Here are some facts from this case:
- Sandra originally worked in a customer service job at Rush that was “not at all physical,” until around April 2014, where she became a full time worker and had to do more work, such as clean offices, dust, vacuum, and take out garbage.
- July 24, 2014: She reported that she lifted a half full bag of recycle paper from a bin. She did not feel pain at the time of this action, but later experienced muscle spasms at 3:00 am.
- August 4, 2014: She saw a doctor at Rush, and reported problems with her left lower back, left quad, and left iliac crest (hip bone area.) She was prescribed physical therapy.
- September 15, 2014: She saw another doctor at University of Chicago, who noted that an MRI showed L4-L5 degenerative spondylolisthesis and spinal stenosis. It was noted that these problems were likely present before the work accident, “but the twisting motion ‘may’ have irritated the nerve roots,” which was causing her radiculopathy. He recommended an epidural injection.
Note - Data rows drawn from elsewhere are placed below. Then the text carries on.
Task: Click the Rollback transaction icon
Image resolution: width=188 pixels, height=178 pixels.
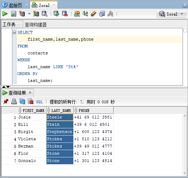Action: [x=65, y=14]
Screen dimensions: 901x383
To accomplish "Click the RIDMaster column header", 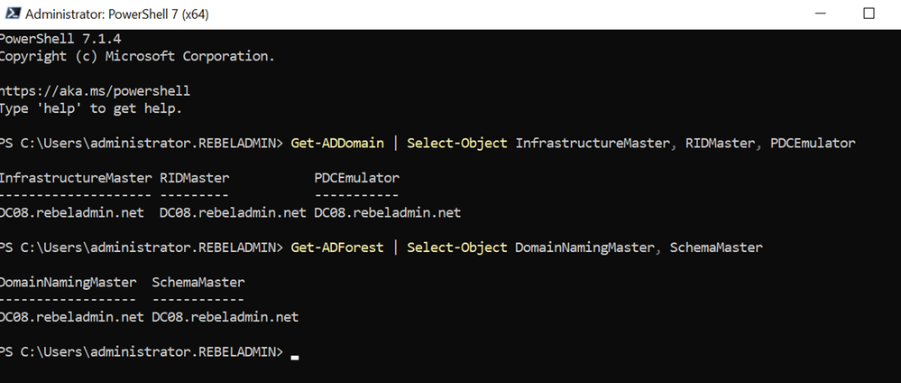I will pos(194,178).
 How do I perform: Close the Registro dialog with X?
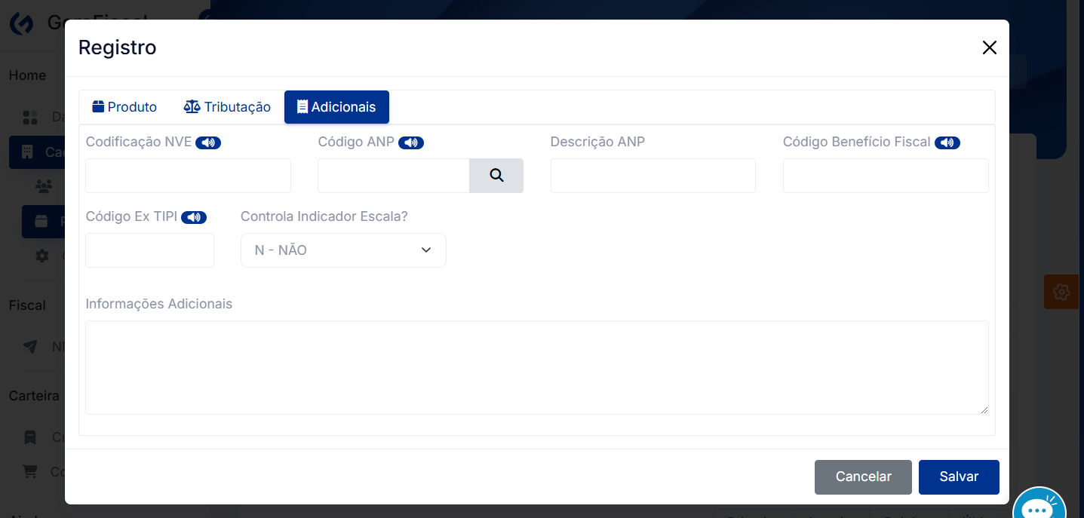(989, 48)
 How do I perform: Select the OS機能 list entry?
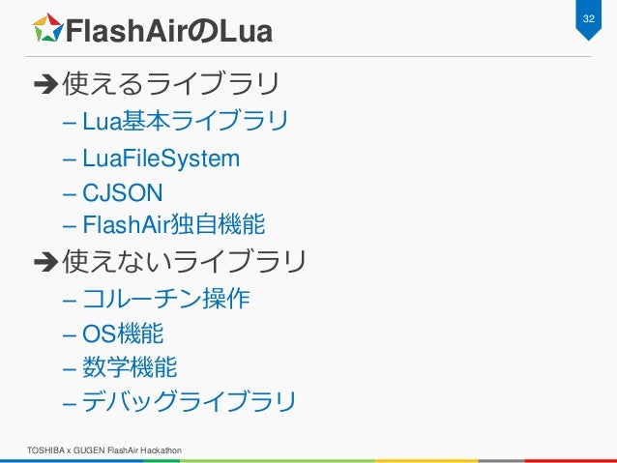click(x=123, y=333)
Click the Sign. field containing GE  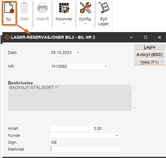(x=55, y=142)
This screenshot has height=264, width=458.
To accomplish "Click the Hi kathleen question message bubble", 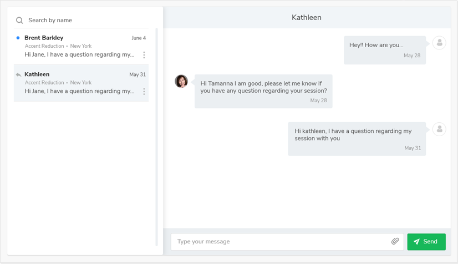I will coord(357,139).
- October 31, 2014: Workers’ comp insurance sent her to an IME, or independent medical exam. He noted that records indicated she had symptoms two weeks prior to the work accident, and claimed that, “at most, her condition was a temporary exacerbation of a pre-existing already symptomatic condition that was not aggravated or accelerated beyond its normal progression.” He noted that she only needed physical therapy, and was at MMI (maximum medical improvement), in his opinion, for any part of her condition that might be related to the work incident.
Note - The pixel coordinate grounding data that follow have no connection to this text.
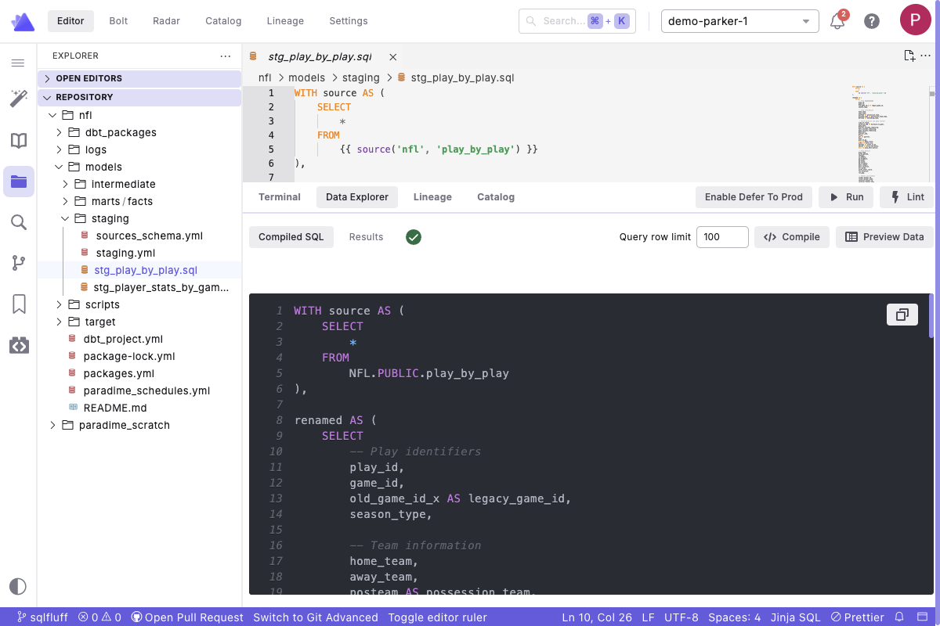Open notifications bell with badge
This screenshot has width=940, height=626.
837,21
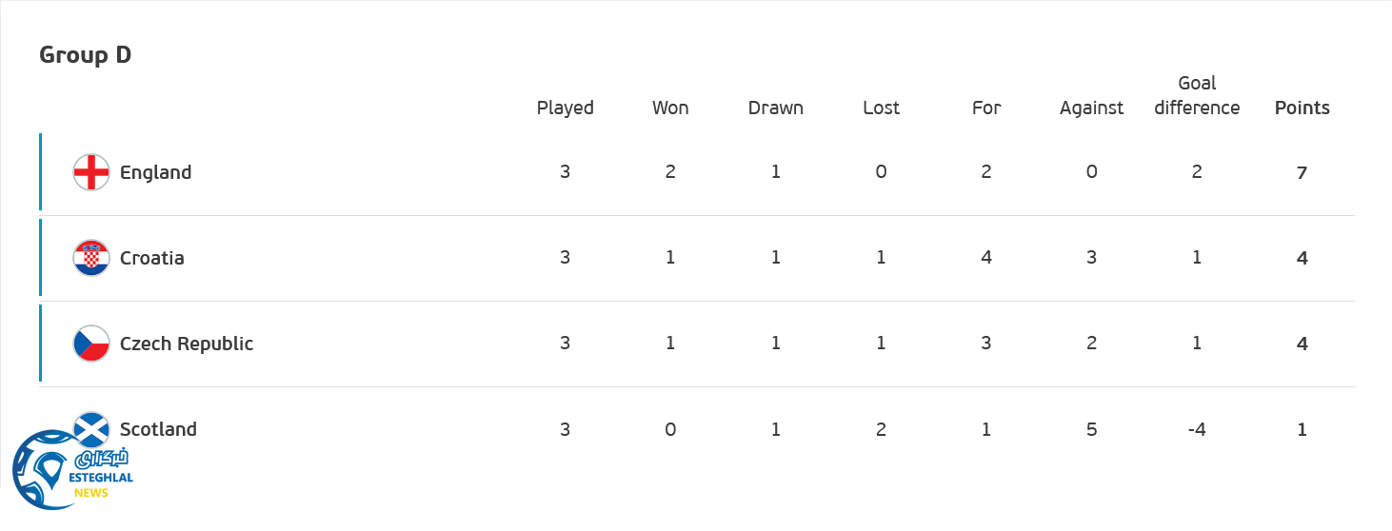Click the Against column header
The image size is (1392, 531).
coord(1091,108)
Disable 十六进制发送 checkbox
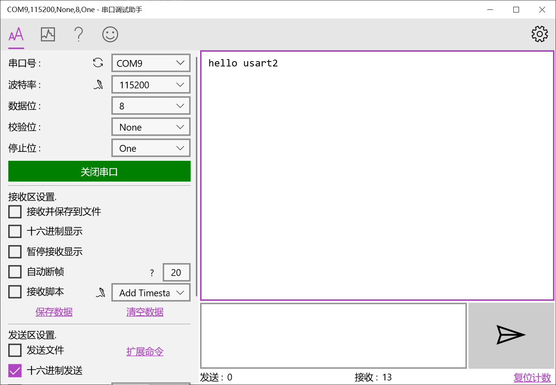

- November 5, 2014: She had an injection with her treating doctor.
- December 17, 2014: She followed up with her doctor, and reported great improvement in her low back and left leg. Records show that she reported 100 % relief of lower back and radicular pain. Later, when the case was at trial, she would claim that when she had told doctors she was 100 percent, she only meant her leg pains were 100 percent, and not her back, which she reported as still giving her problems.
In the end:
- First, the arbitrator ruled against the injured worker, and said that she lacked credibility, and that she failed to prove a work accident.
- The Commission later reversed the arbitrator’s findings, and awarded benefits to the injured worker. However, they ruled that this accident caused a “temporary aggravation of her pre-existing condition, and that she reached MMI as of December 17, 2014.” In other words, she was owed workers’ comp benefits roughly only for the period from the accident date through to December of 2014. Their examination of medical records brought them to the conclusion that her condition after that point was not related to the work accident.
- It appears that the point in the medical records where she reported she was 100 percent was what cost her from receiving more benefits for her case. It is absolutely crucial that an injured worker be 100 percent clear with his or her doctors, as in the end, what is in the medical records can be the turning point in the total value of any workers’ compensation case.
The main point: Even a temporary aggravation of a pre-existing condition can result in an award of workers’ comp benefits, as it did in this case.